### Task prompt
An exact copy of every record below is what's needed here.

### Recorded information
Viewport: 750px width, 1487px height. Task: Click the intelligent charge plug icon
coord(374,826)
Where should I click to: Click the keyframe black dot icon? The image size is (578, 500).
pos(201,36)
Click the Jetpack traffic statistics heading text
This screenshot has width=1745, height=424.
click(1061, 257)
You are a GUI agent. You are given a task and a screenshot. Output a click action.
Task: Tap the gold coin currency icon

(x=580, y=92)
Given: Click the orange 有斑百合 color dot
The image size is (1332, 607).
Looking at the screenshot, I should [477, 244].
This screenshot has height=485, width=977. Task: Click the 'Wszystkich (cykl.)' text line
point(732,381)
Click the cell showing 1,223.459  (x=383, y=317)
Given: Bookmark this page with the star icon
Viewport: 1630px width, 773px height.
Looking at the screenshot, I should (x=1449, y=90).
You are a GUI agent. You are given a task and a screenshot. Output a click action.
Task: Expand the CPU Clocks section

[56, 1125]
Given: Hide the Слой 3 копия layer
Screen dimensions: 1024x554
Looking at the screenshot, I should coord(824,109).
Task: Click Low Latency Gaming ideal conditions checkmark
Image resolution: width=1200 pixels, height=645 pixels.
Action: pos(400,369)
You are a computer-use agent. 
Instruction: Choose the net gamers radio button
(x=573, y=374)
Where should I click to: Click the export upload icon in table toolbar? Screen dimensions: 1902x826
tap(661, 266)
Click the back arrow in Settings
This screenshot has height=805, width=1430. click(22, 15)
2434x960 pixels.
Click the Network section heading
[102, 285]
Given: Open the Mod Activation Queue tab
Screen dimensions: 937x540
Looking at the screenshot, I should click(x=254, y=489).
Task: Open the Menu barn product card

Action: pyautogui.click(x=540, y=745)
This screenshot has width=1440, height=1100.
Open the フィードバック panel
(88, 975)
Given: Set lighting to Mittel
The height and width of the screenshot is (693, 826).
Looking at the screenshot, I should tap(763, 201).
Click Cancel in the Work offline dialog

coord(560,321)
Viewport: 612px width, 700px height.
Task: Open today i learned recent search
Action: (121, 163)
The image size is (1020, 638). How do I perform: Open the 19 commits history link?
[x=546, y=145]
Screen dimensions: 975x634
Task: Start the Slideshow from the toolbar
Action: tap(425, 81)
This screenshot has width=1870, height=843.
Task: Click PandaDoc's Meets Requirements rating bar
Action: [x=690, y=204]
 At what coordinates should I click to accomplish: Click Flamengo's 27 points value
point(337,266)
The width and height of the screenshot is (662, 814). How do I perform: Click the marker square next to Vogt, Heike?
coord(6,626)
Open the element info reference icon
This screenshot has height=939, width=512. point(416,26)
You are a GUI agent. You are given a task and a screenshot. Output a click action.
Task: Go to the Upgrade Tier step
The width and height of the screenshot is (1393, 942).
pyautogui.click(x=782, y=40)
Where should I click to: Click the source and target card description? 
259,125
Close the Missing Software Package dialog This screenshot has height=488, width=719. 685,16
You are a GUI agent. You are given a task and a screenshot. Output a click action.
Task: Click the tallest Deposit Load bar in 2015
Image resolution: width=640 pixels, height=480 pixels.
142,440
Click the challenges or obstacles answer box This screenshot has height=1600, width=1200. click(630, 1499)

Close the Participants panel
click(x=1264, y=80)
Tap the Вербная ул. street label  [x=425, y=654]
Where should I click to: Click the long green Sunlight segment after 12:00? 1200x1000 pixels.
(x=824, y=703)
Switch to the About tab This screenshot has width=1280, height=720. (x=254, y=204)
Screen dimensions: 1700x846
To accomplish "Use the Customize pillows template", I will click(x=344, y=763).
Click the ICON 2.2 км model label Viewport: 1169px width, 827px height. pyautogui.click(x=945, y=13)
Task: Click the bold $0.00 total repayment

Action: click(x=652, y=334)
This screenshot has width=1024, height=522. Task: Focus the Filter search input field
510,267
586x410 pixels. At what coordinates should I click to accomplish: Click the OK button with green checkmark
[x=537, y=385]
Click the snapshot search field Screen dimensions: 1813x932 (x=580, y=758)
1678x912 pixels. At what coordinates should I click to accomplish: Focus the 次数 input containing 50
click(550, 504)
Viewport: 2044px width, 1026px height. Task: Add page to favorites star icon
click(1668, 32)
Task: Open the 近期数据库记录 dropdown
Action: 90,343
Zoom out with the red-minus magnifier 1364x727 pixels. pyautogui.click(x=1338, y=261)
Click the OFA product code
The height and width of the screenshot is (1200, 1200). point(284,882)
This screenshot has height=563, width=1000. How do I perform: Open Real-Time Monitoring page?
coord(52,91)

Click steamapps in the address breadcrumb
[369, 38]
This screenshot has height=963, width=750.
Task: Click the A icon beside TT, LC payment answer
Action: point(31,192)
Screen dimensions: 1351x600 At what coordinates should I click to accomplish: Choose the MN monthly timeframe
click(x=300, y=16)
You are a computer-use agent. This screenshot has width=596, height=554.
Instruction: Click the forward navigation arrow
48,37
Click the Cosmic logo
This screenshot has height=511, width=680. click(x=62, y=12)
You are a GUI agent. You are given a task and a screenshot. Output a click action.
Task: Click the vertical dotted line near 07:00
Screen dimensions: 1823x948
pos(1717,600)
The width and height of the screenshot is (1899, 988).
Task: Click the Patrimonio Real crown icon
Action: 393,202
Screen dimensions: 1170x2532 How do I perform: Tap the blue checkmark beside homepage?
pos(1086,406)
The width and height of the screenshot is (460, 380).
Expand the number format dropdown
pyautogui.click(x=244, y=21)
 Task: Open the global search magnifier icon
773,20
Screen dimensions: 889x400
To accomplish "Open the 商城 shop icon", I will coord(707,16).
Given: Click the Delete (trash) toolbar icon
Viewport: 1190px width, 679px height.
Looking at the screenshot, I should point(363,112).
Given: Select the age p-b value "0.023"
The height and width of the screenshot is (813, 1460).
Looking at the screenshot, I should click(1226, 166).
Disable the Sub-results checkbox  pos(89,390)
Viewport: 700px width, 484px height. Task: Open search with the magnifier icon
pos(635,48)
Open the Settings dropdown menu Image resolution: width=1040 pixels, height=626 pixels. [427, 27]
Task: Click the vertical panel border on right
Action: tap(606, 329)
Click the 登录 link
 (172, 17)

### Response area
Viewport: 750px width, 1487px height. Task: Click the intelligent charge plug icon
coord(374,826)
Where should I click to: Click the keyframe black dot icon? The image size is (578, 500).
pos(201,36)
Click the Jetpack traffic statistics heading text
This screenshot has width=1745, height=424.
click(1061, 257)
You are a GUI agent. You are given a task and a screenshot. Output a click action.
Task: Tap the gold coin currency icon

(x=580, y=92)
Given: Click the orange 有斑百合 color dot
The image size is (1332, 607).
Looking at the screenshot, I should [477, 244].
This screenshot has height=485, width=977. Task: Click the 'Wszystkich (cykl.)' text line
point(732,381)
Click the cell showing 1,223.459  (x=383, y=317)
Given: Bookmark this page with the star icon
Viewport: 1630px width, 773px height.
Looking at the screenshot, I should (x=1449, y=90).
You are a GUI agent. You are given a task and a screenshot. Output a click action.
Task: Expand the CPU Clocks section

[56, 1125]
Given: Hide the Слой 3 копия layer
Screen dimensions: 1024x554
Looking at the screenshot, I should coord(824,109).
Task: Click Low Latency Gaming ideal conditions checkmark
Image resolution: width=1200 pixels, height=645 pixels.
Action: pos(400,369)
You are a computer-use agent. 
Instruction: Choose the net gamers radio button
(x=573, y=374)
Where should I click to: Click the export upload icon in table toolbar? Screen dimensions: 1902x826
tap(661, 266)
Click the back arrow in Settings
This screenshot has height=805, width=1430. click(22, 15)
2434x960 pixels.
Click the Network section heading
[102, 285]
Given: Open the Mod Activation Queue tab
Screen dimensions: 937x540
Looking at the screenshot, I should click(x=254, y=489).
Task: Open the Menu barn product card

Action: pyautogui.click(x=540, y=745)
This screenshot has width=1440, height=1100.
Open the フィードバック panel
(88, 975)
Given: Set lighting to Mittel
The height and width of the screenshot is (693, 826).
Looking at the screenshot, I should tap(763, 201).
Click Cancel in the Work offline dialog

coord(560,321)
Viewport: 612px width, 700px height.
Task: Open today i learned recent search
Action: (121, 163)
The image size is (1020, 638). How do I perform: Open the 19 commits history link?
[x=546, y=145]
Screen dimensions: 975x634
Task: Start the Slideshow from the toolbar
Action: tap(425, 81)
This screenshot has width=1870, height=843.
Task: Click PandaDoc's Meets Requirements rating bar
Action: [x=690, y=204]
 At what coordinates should I click to accomplish: Click Flamengo's 27 points value
point(337,266)
The width and height of the screenshot is (662, 814). How do I perform: Click the marker square next to Vogt, Heike?
coord(6,626)
Open the element info reference icon
This screenshot has height=939, width=512. point(416,26)
You are a GUI agent. You are given a task and a screenshot. Output a click action.
Task: Go to the Upgrade Tier step
The width and height of the screenshot is (1393, 942).
pyautogui.click(x=782, y=40)
Where should I click to: Click the source and target card description? 
259,125
Close the Missing Software Package dialog This screenshot has height=488, width=719. 685,16
You are a GUI agent. You are given a task and a screenshot. Output a click action.
Task: Click the tallest Deposit Load bar in 2015
Image resolution: width=640 pixels, height=480 pixels.
142,440
Click the challenges or obstacles answer box This screenshot has height=1600, width=1200. click(630, 1499)

Close the Participants panel
click(x=1264, y=80)
Tap the Вербная ул. street label  [x=425, y=654]
Where should I click to: Click the long green Sunlight segment after 12:00? 1200x1000 pixels.
(x=824, y=703)
Switch to the About tab This screenshot has width=1280, height=720. (x=254, y=204)
Screen dimensions: 1700x846
To accomplish "Use the Customize pillows template", I will click(x=344, y=763).
Click the ICON 2.2 км model label Viewport: 1169px width, 827px height. pyautogui.click(x=945, y=13)
Task: Click the bold $0.00 total repayment

Action: click(x=652, y=334)
This screenshot has width=1024, height=522. Task: Focus the Filter search input field
510,267
586x410 pixels. At what coordinates should I click to accomplish: Click the OK button with green checkmark
[x=537, y=385]
Click the snapshot search field Screen dimensions: 1813x932 (x=580, y=758)
1678x912 pixels. At what coordinates should I click to accomplish: Focus the 次数 input containing 50
click(550, 504)
Viewport: 2044px width, 1026px height. Task: Add page to favorites star icon
click(1668, 32)
Task: Open the 近期数据库记录 dropdown
Action: 90,343
Zoom out with the red-minus magnifier 1364x727 pixels. pyautogui.click(x=1338, y=261)
Click the OFA product code
The height and width of the screenshot is (1200, 1200). point(284,882)
This screenshot has height=563, width=1000. How do I perform: Open Real-Time Monitoring page?
coord(52,91)

Click steamapps in the address breadcrumb
[369, 38]
This screenshot has height=963, width=750.
Task: Click the A icon beside TT, LC payment answer
Action: point(31,192)
Screen dimensions: 1351x600 At what coordinates should I click to accomplish: Choose the MN monthly timeframe
click(x=300, y=16)
You are a computer-use agent. This screenshot has width=596, height=554.
Instruction: Click the forward navigation arrow
48,37
Click the Cosmic logo
This screenshot has height=511, width=680. click(x=62, y=12)
You are a GUI agent. You are given a task and a screenshot. Output a click action.
Task: Click the vertical dotted line near 07:00
Screen dimensions: 1823x948
pos(1717,600)
The width and height of the screenshot is (1899, 988).
Task: Click the Patrimonio Real crown icon
Action: 393,202
Screen dimensions: 1170x2532 How do I perform: Tap the blue checkmark beside homepage?
pos(1086,406)
The width and height of the screenshot is (460, 380).
Expand the number format dropdown
pyautogui.click(x=244, y=21)
 Task: Open the global search magnifier icon
773,20
Screen dimensions: 889x400
To accomplish "Open the 商城 shop icon", I will coord(707,16).
Given: Click the Delete (trash) toolbar icon
Viewport: 1190px width, 679px height.
Looking at the screenshot, I should point(363,112).
Given: Select the age p-b value "0.023"
The height and width of the screenshot is (813, 1460).
Looking at the screenshot, I should click(1226, 166).
Disable the Sub-results checkbox  pos(89,390)
Viewport: 700px width, 484px height. Task: Open search with the magnifier icon
pos(635,48)
Open the Settings dropdown menu Image resolution: width=1040 pixels, height=626 pixels. [427, 27]
Task: Click the vertical panel border on right
Action: tap(606, 329)
Click the 登录 link
 (172, 17)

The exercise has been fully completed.